### EXERCISE DIRECTIONS
In the listing below, find each line containing "agent" and report it.

Start of AVAILABLE DATA

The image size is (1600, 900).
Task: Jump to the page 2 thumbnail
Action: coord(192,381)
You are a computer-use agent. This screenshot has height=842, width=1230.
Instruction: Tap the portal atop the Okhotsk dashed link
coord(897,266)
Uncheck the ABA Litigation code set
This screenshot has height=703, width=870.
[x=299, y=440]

End of AVAILABLE DATA
Start of AVAILABLE DATA

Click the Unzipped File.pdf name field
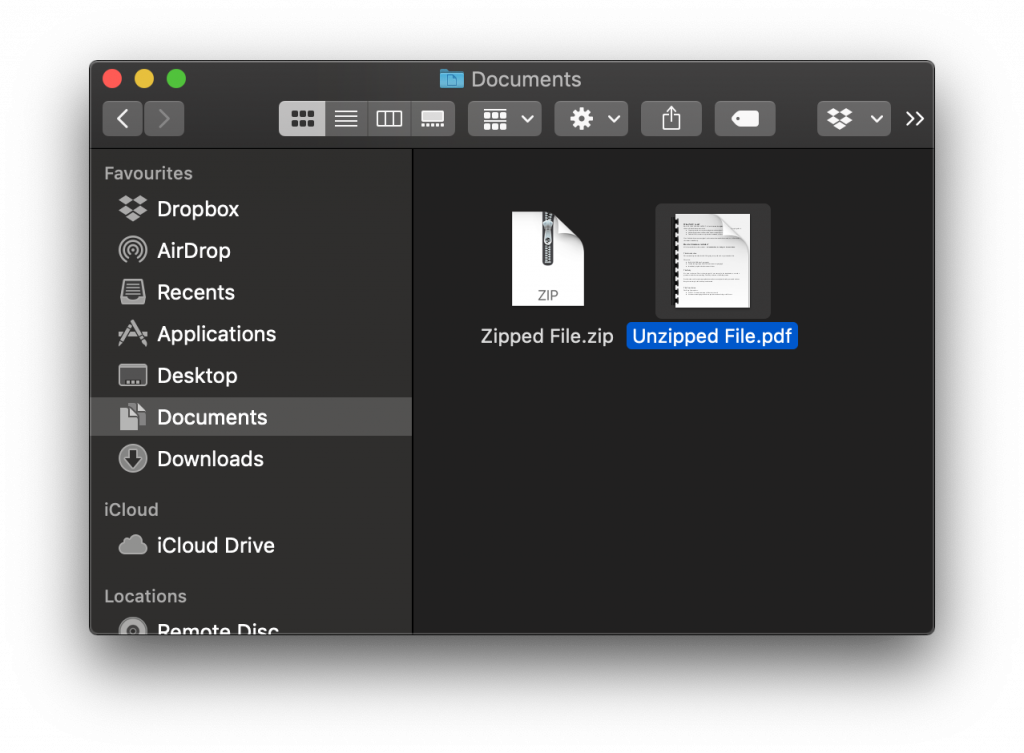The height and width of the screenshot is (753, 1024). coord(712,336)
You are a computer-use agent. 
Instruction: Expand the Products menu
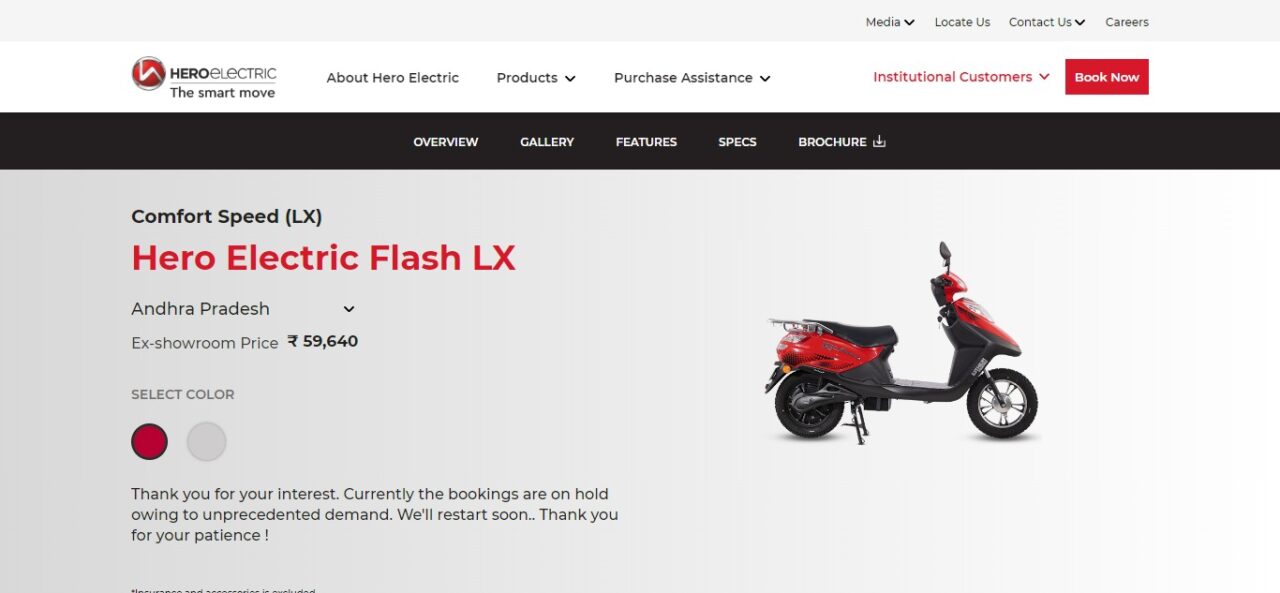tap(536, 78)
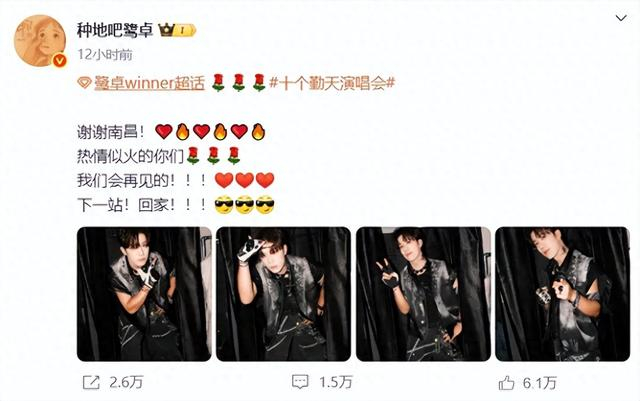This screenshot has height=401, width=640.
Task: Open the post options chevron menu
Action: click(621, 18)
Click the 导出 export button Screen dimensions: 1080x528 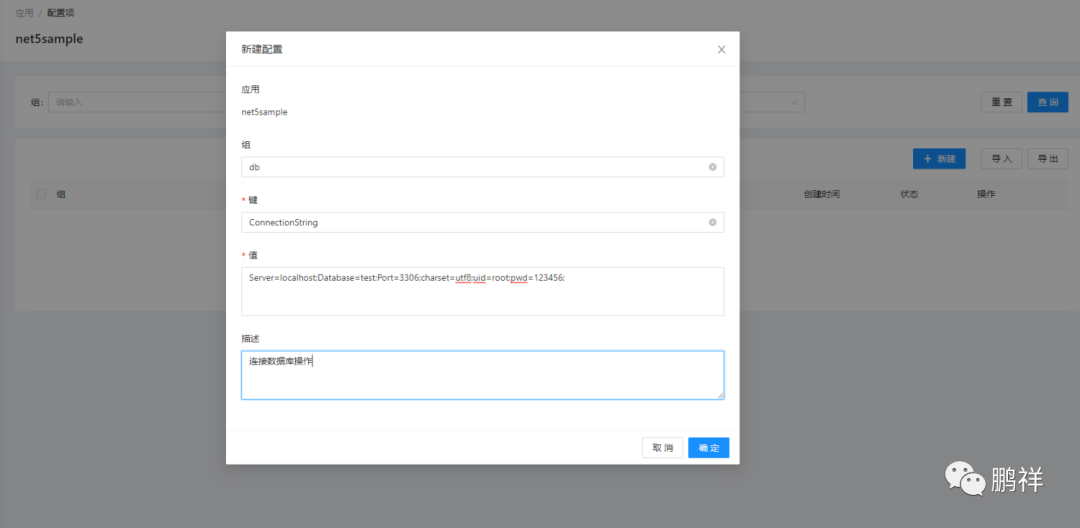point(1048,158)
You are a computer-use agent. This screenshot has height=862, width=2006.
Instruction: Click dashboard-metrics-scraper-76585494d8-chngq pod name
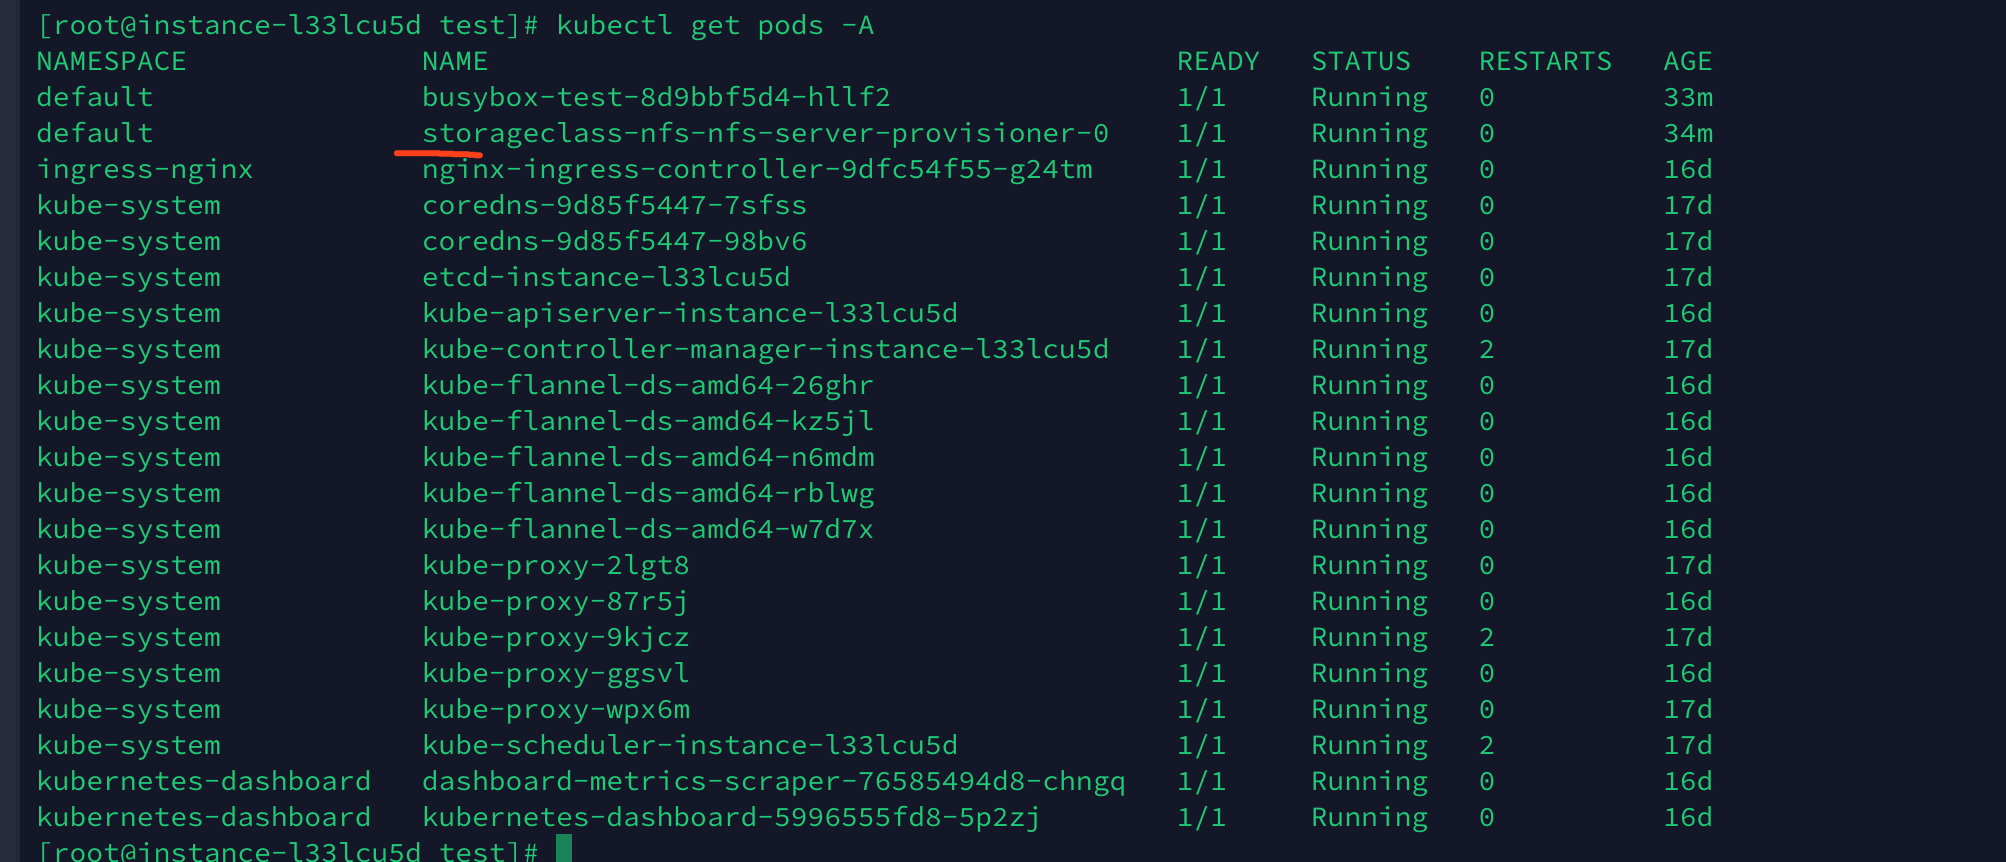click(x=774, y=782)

End of AVAILABLE DATA

### RESULT
You are a computer-use agent. This screenshot has height=842, width=1230.
You are a computer-use agent. 
You are a computer-use agent. This screenshot has height=862, width=2006.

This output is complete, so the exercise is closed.